* start Records supplied *
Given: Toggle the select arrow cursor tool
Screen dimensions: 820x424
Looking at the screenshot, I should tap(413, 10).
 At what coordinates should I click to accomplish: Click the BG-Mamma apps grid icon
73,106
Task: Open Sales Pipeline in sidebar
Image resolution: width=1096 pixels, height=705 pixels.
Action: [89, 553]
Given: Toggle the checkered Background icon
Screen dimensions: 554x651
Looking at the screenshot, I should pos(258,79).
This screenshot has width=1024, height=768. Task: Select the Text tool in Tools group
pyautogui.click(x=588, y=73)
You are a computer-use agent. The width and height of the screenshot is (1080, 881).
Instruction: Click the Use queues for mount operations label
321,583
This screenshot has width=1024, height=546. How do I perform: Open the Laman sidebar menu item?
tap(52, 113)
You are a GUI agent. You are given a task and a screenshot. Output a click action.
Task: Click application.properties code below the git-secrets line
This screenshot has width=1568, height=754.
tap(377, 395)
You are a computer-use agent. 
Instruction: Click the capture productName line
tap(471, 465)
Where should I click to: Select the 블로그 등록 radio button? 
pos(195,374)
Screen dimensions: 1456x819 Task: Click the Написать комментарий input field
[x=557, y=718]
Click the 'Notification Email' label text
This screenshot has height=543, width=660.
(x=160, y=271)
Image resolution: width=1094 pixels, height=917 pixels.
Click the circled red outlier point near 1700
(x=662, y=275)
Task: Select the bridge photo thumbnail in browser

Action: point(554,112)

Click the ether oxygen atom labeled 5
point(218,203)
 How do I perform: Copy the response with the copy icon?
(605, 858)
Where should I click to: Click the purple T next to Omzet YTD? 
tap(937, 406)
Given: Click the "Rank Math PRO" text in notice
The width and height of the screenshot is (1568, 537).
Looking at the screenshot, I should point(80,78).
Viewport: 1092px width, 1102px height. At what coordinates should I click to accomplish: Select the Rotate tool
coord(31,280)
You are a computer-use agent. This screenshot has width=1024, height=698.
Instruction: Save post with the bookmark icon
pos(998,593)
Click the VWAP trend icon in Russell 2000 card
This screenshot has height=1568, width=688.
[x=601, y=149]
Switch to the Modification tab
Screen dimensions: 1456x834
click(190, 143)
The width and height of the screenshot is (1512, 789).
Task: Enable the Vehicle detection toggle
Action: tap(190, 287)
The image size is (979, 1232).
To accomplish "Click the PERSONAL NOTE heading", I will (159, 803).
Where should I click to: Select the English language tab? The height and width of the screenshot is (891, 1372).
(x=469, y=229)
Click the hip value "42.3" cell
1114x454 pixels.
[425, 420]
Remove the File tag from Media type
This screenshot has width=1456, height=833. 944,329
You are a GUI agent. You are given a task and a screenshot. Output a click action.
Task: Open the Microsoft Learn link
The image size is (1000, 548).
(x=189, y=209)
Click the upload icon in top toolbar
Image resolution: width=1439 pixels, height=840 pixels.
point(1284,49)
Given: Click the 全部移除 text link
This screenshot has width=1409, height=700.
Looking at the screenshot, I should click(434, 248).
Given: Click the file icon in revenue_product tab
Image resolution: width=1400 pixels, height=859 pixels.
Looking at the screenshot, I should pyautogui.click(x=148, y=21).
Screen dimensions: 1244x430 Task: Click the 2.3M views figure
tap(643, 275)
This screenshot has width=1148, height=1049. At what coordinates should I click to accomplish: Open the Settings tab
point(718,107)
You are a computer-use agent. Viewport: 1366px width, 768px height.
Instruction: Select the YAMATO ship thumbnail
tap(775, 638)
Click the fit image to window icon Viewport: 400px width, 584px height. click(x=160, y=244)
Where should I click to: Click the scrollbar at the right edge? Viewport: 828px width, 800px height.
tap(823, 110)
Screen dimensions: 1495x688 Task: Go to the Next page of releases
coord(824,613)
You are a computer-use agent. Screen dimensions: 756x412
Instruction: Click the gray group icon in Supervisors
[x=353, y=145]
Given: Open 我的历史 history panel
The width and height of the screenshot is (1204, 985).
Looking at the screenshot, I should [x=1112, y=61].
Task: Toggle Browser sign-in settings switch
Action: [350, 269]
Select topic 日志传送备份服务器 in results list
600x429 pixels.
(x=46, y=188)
* end Records supplied *
__What this task involves__: Retype everything in the material from the line containing "Click the fit" down to the line containing "coord(824,613)", with both of those lines included.

__Exercise solution__:
Click the fit image to window icon Viewport: 400px width, 584px height. click(x=160, y=244)
Where should I click to: Click the scrollbar at the right edge? Viewport: 828px width, 800px height.
tap(823, 110)
Screen dimensions: 1495x688 Task: Go to the Next page of releases
coord(824,613)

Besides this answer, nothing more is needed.